***** Working data *****

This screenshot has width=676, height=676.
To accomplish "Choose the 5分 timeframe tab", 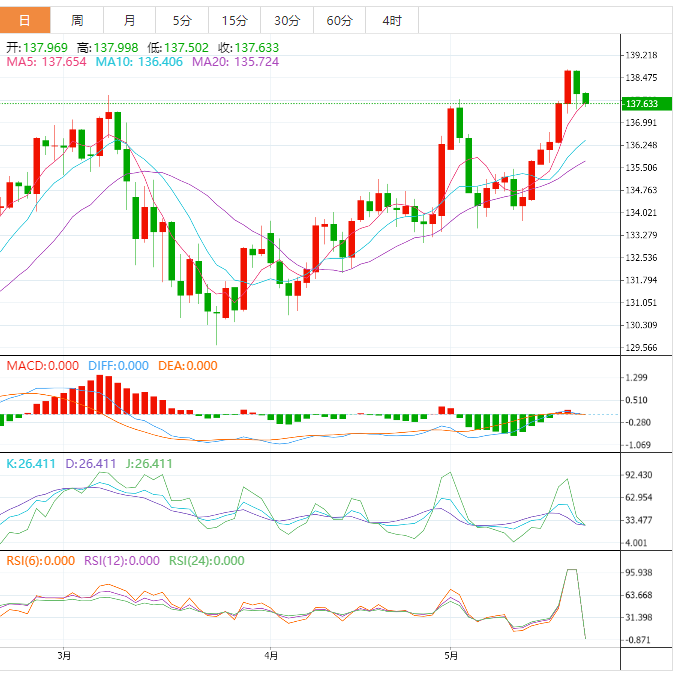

*****
***** Working data *****

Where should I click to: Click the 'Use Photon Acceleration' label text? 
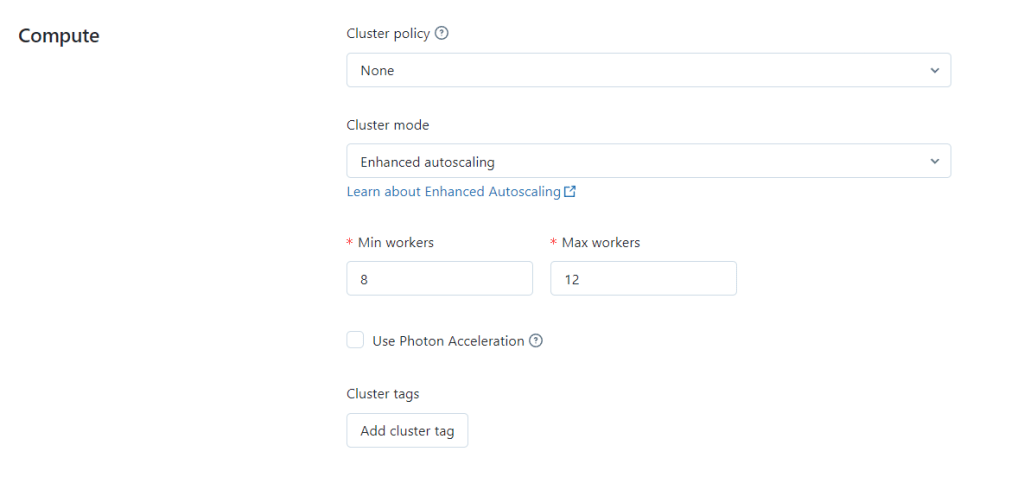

*****
***** Working data *****

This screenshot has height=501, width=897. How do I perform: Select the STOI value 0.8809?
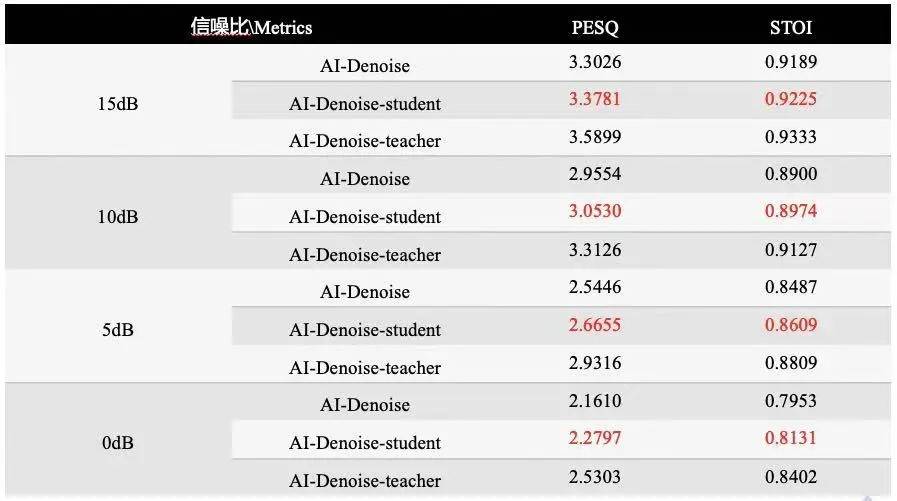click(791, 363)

*****

* Work instruction:
Write back the stretch of lines above that begins with the line holding "This screenshot has width=676, height=676." and ends with the line holding "the 5分 timeframe", both included, exactly as written. Pictures stay out.

* Exercise output:
This screenshot has width=676, height=676.
To accomplish "Choose the 5分 timeframe tab", 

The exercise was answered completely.